I’ve spoken before about how much I love Clara Vulliamy’s skill with picture books. She’s got an awareness and respect – and love – for the medium that translates into some very good and very smart books. It was with some excitement when I discovered Ellen and Penguin and the New Baby nestling on the bottom shelves of my library.
Ellen and Penguin and the New Baby is a very sensitive and charming book that is practically a lesson in frames and composition. So I thought I’d share some of that with you by looking at how Ellen is treated throughout the book.

The opening double page spread is our introduction to Ellen and the book. The text is as follows: L) “Ellen had a new baby brother” R) “Penguin wasn’t sure if he liked new baby brother much”. And this is where it started to hit me, that thing about composition and framing. Look at that picture of Ellen on the right hand side. Look at the way she’s almost imperceptibly closer to the right hand side of the page. And look at how she’s bursting out of the page. What do we gain from this? We learn that it’s not Penguin who isn’t sure – it’s Ellen. We learn that she is an exuberant character because even the frame of the image, the frame that is contentedly unbroken around her baby brother, cannot contain her. And we learn that there is a world of difference between her and her baby brother. He looks out towards the reader, forcing an eyeline connection, whilst Ellen glances warily across at him.
This is what I mean when I talk about picture books inculcating a visual literacy. If you read the text and solely the text which displaces the emotions onto Penguin, you’d think it was a story about Penguin. But it’s not. It’s a story about Ellen and her not quite knowing how to act around this thing that has come into her life, her unease and wariness and nervousness around this tiny baby brother. And all of that’s on this spread, right here.
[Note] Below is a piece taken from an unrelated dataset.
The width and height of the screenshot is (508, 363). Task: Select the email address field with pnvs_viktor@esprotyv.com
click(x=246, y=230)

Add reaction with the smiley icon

I fell in love with the following spread (Fig 2) because it reinforces that ‘bigness’ of this apparently small and simple narrative. The text reads: L) “Everywhere Ellen and Penguin went,” R) “the baby came too”. The thing to love about this spread is Ellen, yet again, and the use of frames and white space. In the first image Ellen is swinging out of the frame. She’s broken the boundary of the page. She’s caught, mid swing, with the intimation that she’s got more to go. She’s only just begun. Her face is that mixture of nerves and excitement that come when you swing.
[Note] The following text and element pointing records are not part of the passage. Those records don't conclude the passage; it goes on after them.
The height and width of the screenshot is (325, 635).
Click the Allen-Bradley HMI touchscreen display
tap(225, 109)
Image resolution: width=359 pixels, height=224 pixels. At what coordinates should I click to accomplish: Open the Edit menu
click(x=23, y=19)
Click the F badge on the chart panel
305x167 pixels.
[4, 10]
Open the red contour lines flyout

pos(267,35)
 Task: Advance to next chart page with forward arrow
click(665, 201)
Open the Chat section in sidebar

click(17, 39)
And then in the second image – she’s pulled back. She’s back at the start of her swing, momentum gone, her feet being tucked back inside the frame. She’s being controlled again by the image, made to conform to the rules that come with having a new baby brother. And talking of that baby brother – he’s here. Suddenly the image isn’t just Ellen – it’s him as well. She’s having to share an almost equal split with him.
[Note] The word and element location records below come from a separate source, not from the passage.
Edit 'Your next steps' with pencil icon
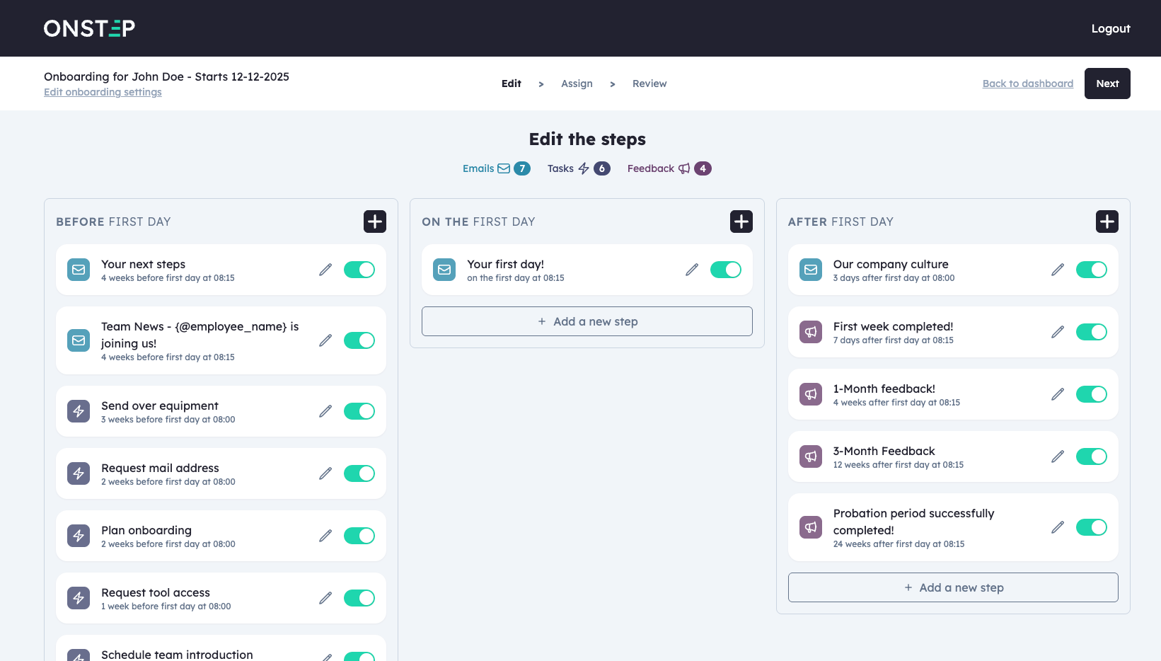This screenshot has width=1161, height=661. point(325,270)
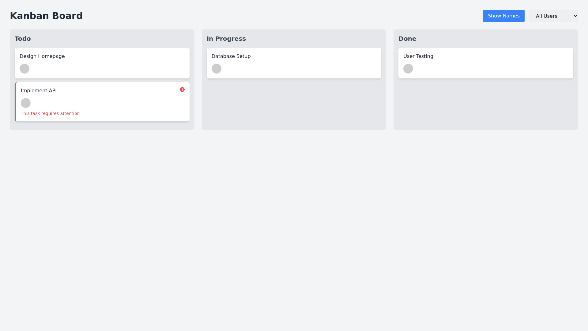Click the Kanban Board page title
Screen dimensions: 588x331
(x=46, y=16)
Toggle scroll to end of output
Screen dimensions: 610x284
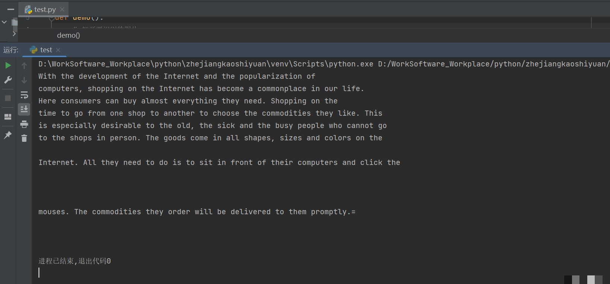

There’s another moment in the book that struck me and it’s in Fig 3. On the previous page, Ellen’s old mobile has just been given to the baby: “The baby was given Ellen’s old mobile / with the woolly sheep hanging down” (I’m not sure if I’ve ever mentioned it, but when I use a slash in a section where I’m quoting something, it is to indicate a line break. So now you know).

What’s happening in Fig 3 is the biggest incursion into the white space yet. The text reads: ” “Penguin’s cross,” said Ellen. / “He likes that mobile.” “. See here how the book can barely contain Ellen. She’s so very cross ; she’s spilling out out of the boundaries of the frame and storming towards the page turn. Everything about this is wanting you to turn the page. The way her toys fall towards it, the way her body is mid-stomp towards it, but the way Ellen’s turned back, wanting to be noticed, wanting to be valued like she was before adds a whole new level to the piece.
There’s also such a sense of trapped motion here in all these highlighted moments. Ellen is a child who seems to thrive on being able to DO and to BE and she – just – can’t. Not now. Not when she doesn’t know how to be.
These are all images and visual tensions which are resolved in the final pages. If you’re wary of spoilers look away now.

In Figure 4, one of the final images,, Ellen is dancing “round and round” with Penguin. Compare this with Figure 1. Here Ellen is the frame, she’s bright and vivid and dominating it wholly. But she’s dominating it in a positive manner – she’s not escaping any visual lines (thereby constraints) and she’s not doing it by leaving anyone in the background of the image. She’s doing it by being Ellen – and by being her properly.
It’s lovely. I really like Vulliamy’s work, it gives me so much to look and to see and to ‘interrogate’ (though that’s really not quite the best word at this juncture, it is all I can come up with!). I’d really reccommend her as one of the authors you use if you’re wanting to introduce yourself to picture books and to the sheer potential and power of what they can achieve.
I am beyond delighted with this wonderful post. You are a true connoisseur of picture book design and how vital it is to the story, underpinning it’s emotions and drama. In fact I think you understand it better than I do!
I’m also really touched that you have lavished so much thought and attention on this particular book: it’s an old friend I haven’t seen in a while, and I am so happy looking at it again through your eyes.
Thank you so much for this. It’s a pleasure when a book demands to be written about and this one did. 🙂
Loved this post and would really like to reference you when I talk to my students about visual literacy, if that’s ok. I’ll be adding this wonderful book to my examples on visual literacy. Thank you.